I had several stock'ers, but that was well before my time of competitive flying. I'll save dad some keystrokes and recount the story of John Garrett, a local St. Louis flyer. John took THE SAME box stock twister from his first contest in beginner, all the way through to several placings in Expert. To say that it had 4000 or so flights on it would probably be close. His story is a case study in spending less time building and more time practicing and flying.

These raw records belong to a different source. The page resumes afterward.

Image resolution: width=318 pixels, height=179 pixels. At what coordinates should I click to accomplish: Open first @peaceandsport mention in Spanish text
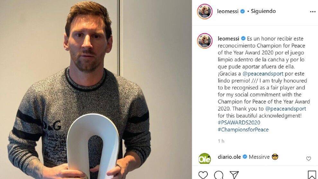click(x=263, y=74)
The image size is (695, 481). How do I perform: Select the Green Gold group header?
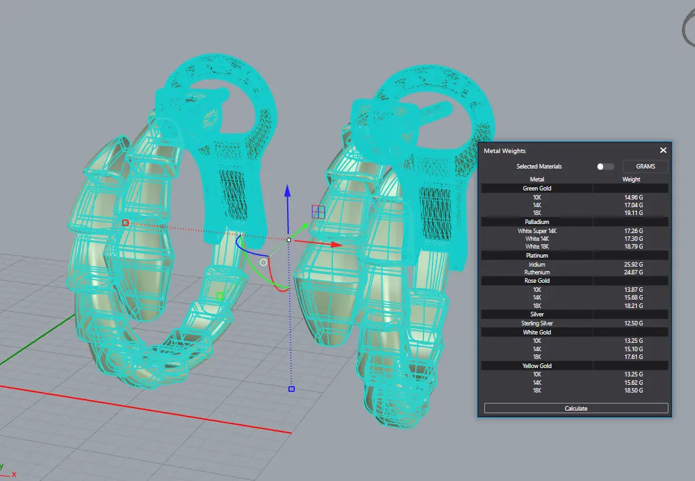537,189
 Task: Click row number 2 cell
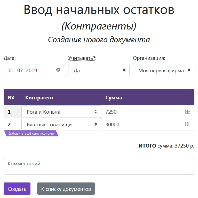[x=10, y=124]
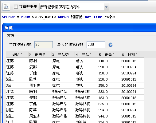Screen dimensions: 156x123
Task: Click the 最大的预览行数 input field
Action: 96,45
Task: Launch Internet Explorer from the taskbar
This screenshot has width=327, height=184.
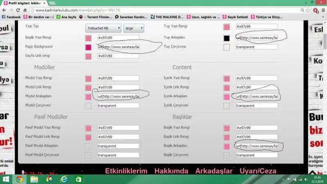Action: [64, 179]
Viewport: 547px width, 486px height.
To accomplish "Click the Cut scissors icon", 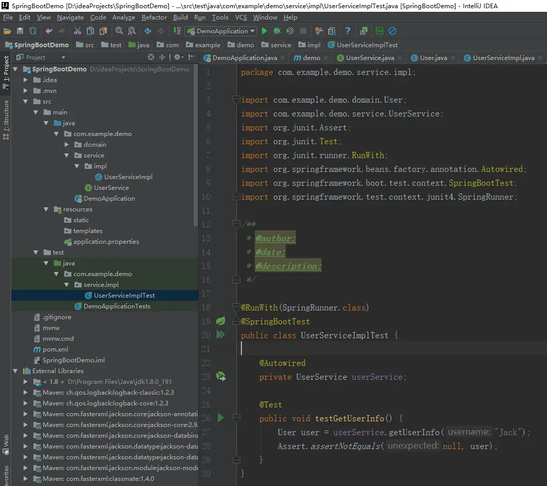I will tap(78, 31).
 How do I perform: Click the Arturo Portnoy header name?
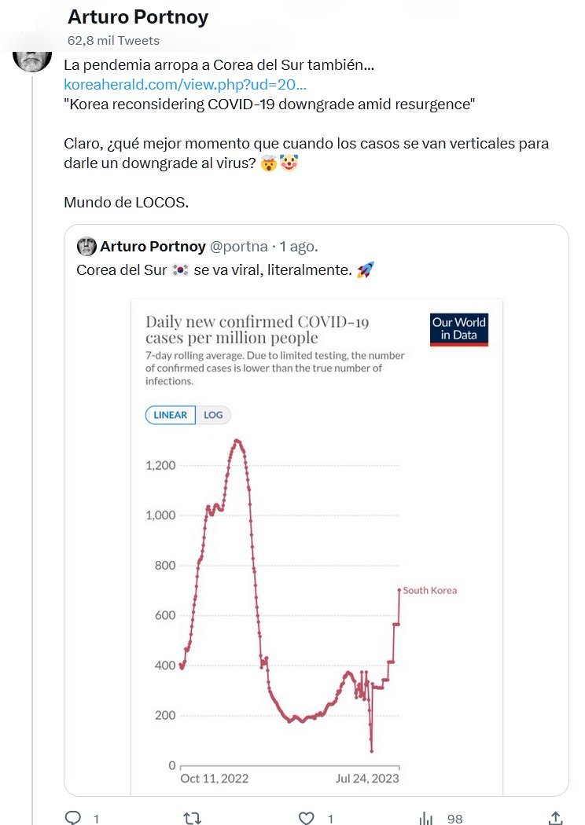[x=138, y=17]
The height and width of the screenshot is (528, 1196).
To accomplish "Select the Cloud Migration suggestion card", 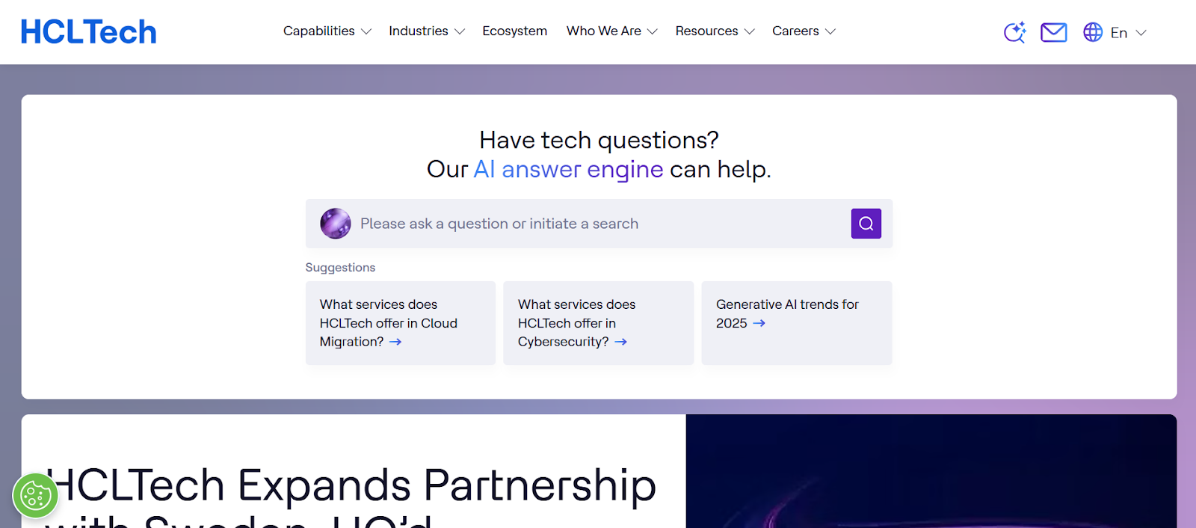I will (x=401, y=323).
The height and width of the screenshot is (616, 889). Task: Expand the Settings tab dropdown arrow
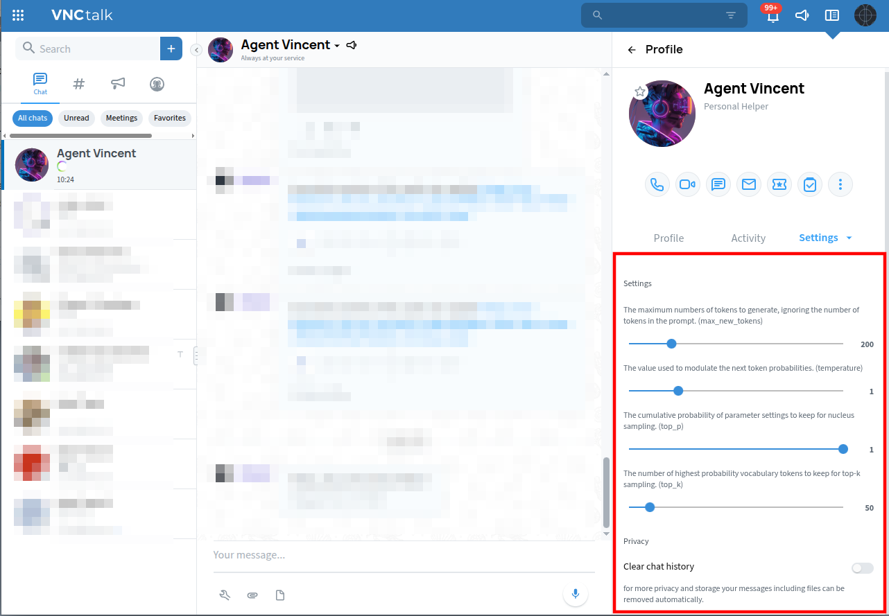[848, 238]
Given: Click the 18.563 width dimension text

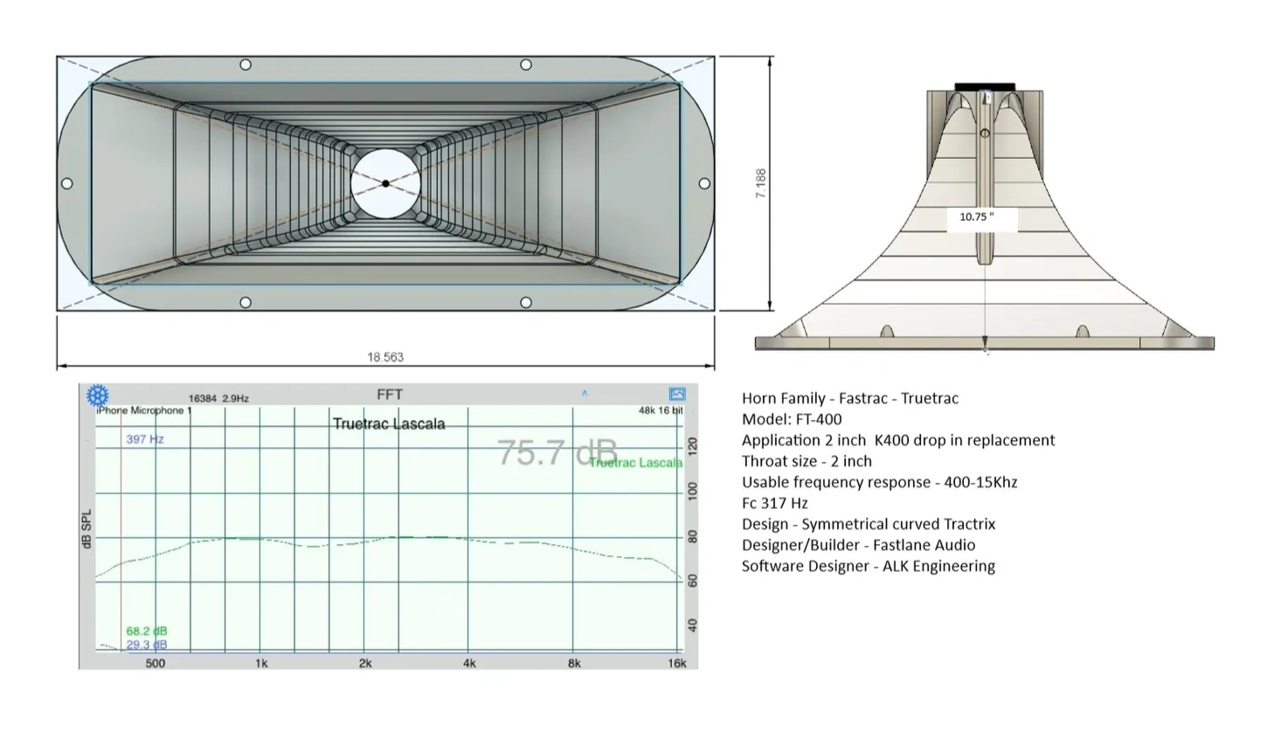Looking at the screenshot, I should click(385, 357).
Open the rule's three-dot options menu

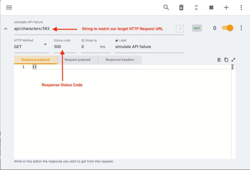point(241,28)
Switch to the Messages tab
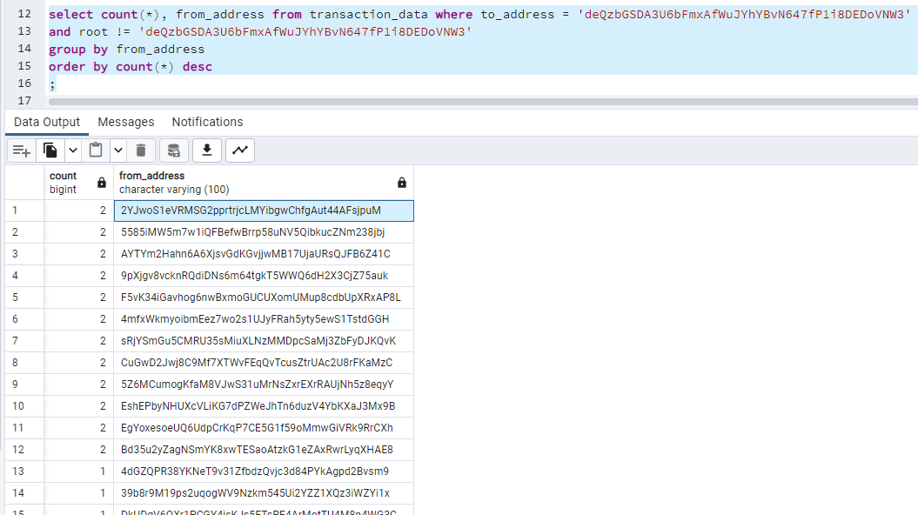Image resolution: width=918 pixels, height=515 pixels. (125, 122)
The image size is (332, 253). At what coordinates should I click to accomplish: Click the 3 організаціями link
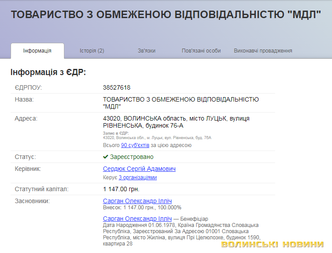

My first two "serious stunters" started off with a Twister wing, stab and Ted Fancher's numbers and were cosmetically altered to look like Charlie Hillard's "Spinks Akromaster". First was was a rabe-nosed profile; the second a full fuselage verison, both with OS40FPs for power. I flew both in the 2001 and 2002 Senior Nat's, and kept other kids flying Dreadnaughts, SV11s, and other modern designs honest with it. It was a very good flying airplane, even with my limited knowlege of building stunters--both models were built with dad over my shoulder telling me what to do, and with me not knowing really why I was doing it. I'm really thinking hard about reprising that model, knowing what I know now, and having a few tricks that I wish I had back then
One suggestion to add, if interested, is sand the "nitch" cut into each rib for the TE sheeting off. Then build the wing with LE sheeting and cap strips. This will allow for a bit thicker airfoil and will allow you to blunt the LE a bit. This was done to both Akromaster models.